PROBLEM: Give the lines from the one holding "The image size is (1252, 682)." through the one holding "pyautogui.click(x=151, y=284)", inclusive, as a Markdown table with the columns Row and Line, omitting blank lines. Leave the pictures out of the table.

ENTRIES SHOWN:
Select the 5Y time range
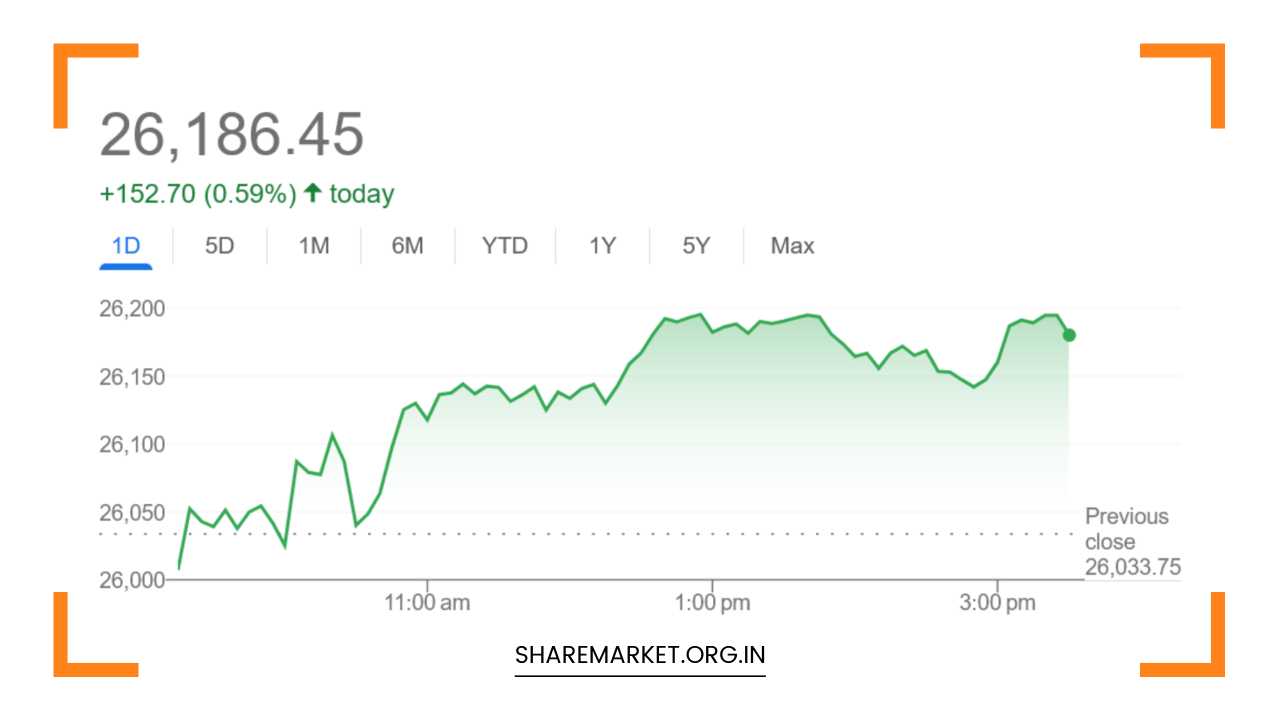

...

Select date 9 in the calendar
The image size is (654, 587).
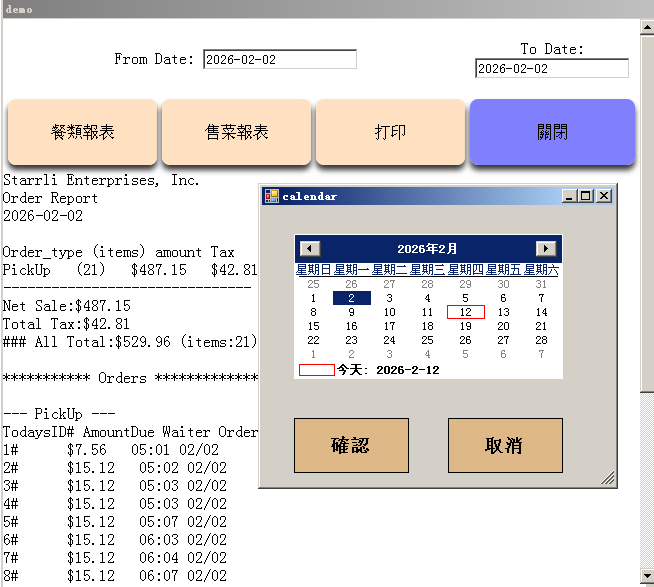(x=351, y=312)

...

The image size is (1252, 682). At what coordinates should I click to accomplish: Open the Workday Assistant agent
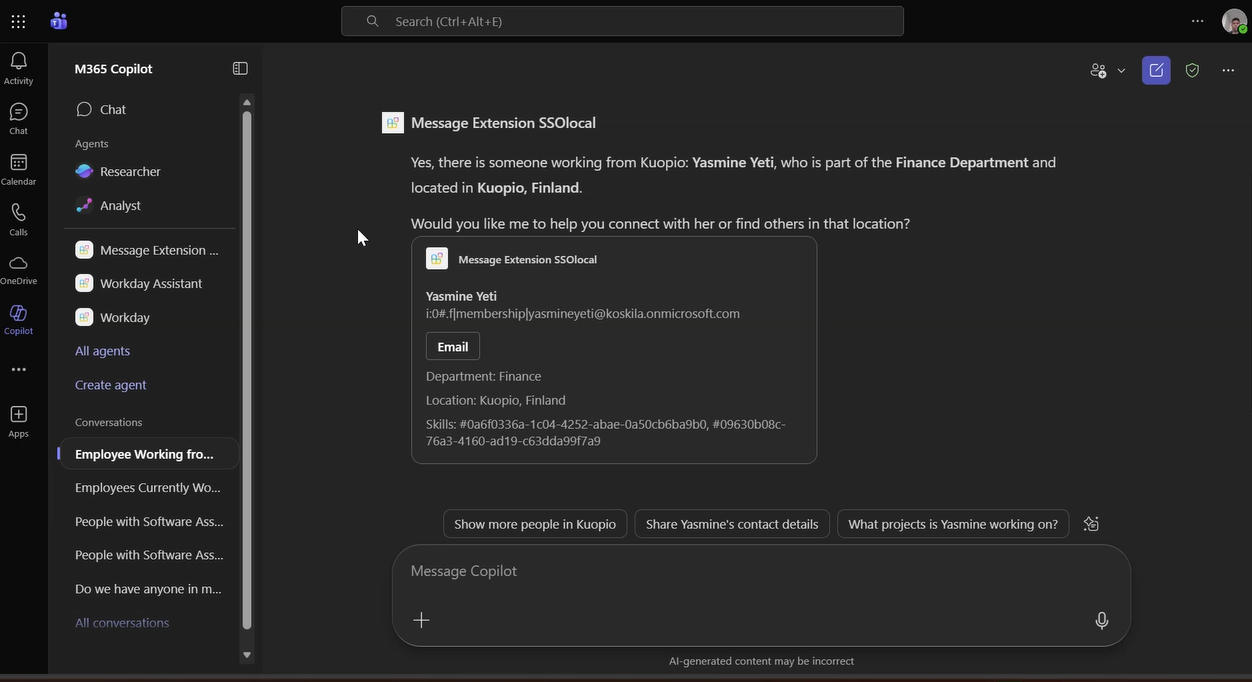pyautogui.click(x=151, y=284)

SOLUTION TO THE PROBLEM:
| Row | Line |
|---|---|
| 1 | The image size is (1252, 682). At what coordinates should I click to accomplish: Open the Workday Assistant agent |
| 2 | pyautogui.click(x=151, y=284) |